Russian President Vladimir Putin announced partial mobilization on 21 SEP 22, one of several attempted escalations recently made by Russia in the face of Ukraine’s successful counteroffensive. Experts analyze this move to be a break of Putin’s social contract or tacit agreement with the Russian people.  This choice was a gamble with consequences that have not fully formed, though there are reports of protests and a mass exodus of mobilization-aged men from Russia. Novaya Gazeta Europe, the European edition of the lauded Russian independent outlet, collected and analyzed recruitment plans in 18 regions to determine the potential proportion of conscripts from mobilization-aged men, finding that some regions are slated to be disproportionately affected, including Buryatia and Russian-annexed Sevastopol. Reports have already emerged about mobilization also disproportionately targeting ethnic minorities, as well as villages and small towns, where the true levels of mobilization are allegedly being hidden. The Levada Center, an independent Russian polling firm that has openly acknowledged that its polling cannot fully reflect opinions due to Russians’ fear of reprisal for dissenting opinions, has found that mobilization has caused anxiety, fear, and horror in nearly 50 percent of respondents, with additional 23 percent reporting to feel shock and 13 percent anger and indignation. Mobilization’s impact on Russia’s war, on Russian society, and on the countries accepting those fleeing mobilization are still to be seen.


Bellingcat’s far-right monitor Michael Colborne spoke to Program Director Sofija Todorovic of the Youth Initiative for Human Rights in Belgrade about Europride, the pan-European LGBT+ event that Belgrade hosted this September. They provide a detailed overview of the political and societal obstacles organizers faced in the weeks leading up to the event – for example, President Vucic claimed to “cancel or postpone” the event at the end of August and a leader of the Serbian Orthodox Church threatened pride-goers. Furthermore, Colborne and Todorovic interestingly demonstrate how anti-LGBT+ rhetoric in Serbia gets exploited for political benefit and intertwined in heated issues such as the Belgrade-Pristina dialogue, Serbian support of Russian President Putin, and the Orthodox religion.


In August 2022, Al Shabaab conducted the longest hotel siege in the group’s history, which lasted 30 hours and began with the detonation of two suicide vehicle borne improvised explosive devices (VBIEDs) outside the Hayat Hotel in Mogadishu.

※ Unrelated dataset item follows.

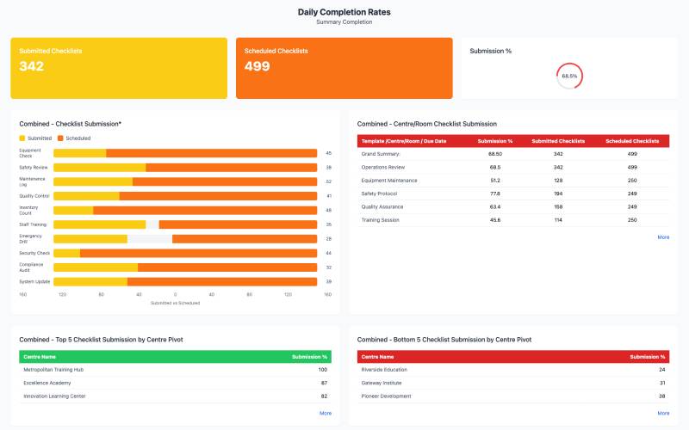Select Riverside Education row
The height and width of the screenshot is (430, 689).
(x=512, y=370)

This was the group’s first hotel attack since January 2021, and demonstrated the group’s capability to enter a highly secured area of Mogadishu, and to stave off security forces for a prolonged period of time. At the same time, this attack unveiled the Somali security forces’ shortcomings, taking over a day to end the siege, and showcased the challenges that the U.S., which recently restarted operations in Somalia, continues to face.


The Shanghai Cooperation Organization (SCO) met in Samarkand, Uzbekistan for its 22nd Summit from 15-16 September 2022. The summit was the first in-person meeting between member states’ leaders since the outbreak of the COVID-19 pandemic and was occasion enough for Chinese President Xi Jinping’s first trip abroad since 2020. In total, 13 world leaders attended, the largest attendance since the organization’s inception. While the joint statement issued at the end of the conference sets out little in terms of concrete collective policy goals, the one-on-one meetings that occurred were very telling. Xi and Russian President Vladimir Putin held a face-to-face meeting, the first since the Russian invasion of Ukraine, and while the exact agenda of the meeting was not publicized, Putin’s comments afterwards which acknowledged that Xi and China had “concerns” about the Russian invasion suggest the meeting was not as rosy as previous gatherings of the strongmen. Furthermore, Indian Prime Minister Narendra Modi’s involvement in a sequence of bilateral meeting, to include Russia and China, hint that India will continue to look to Russia and China for economic relations despite military dust-ups between India and China within the past year. The robust attendance and bilateral meetings on the sidelines suggest that the organization will continue to grow in importance over the coming years.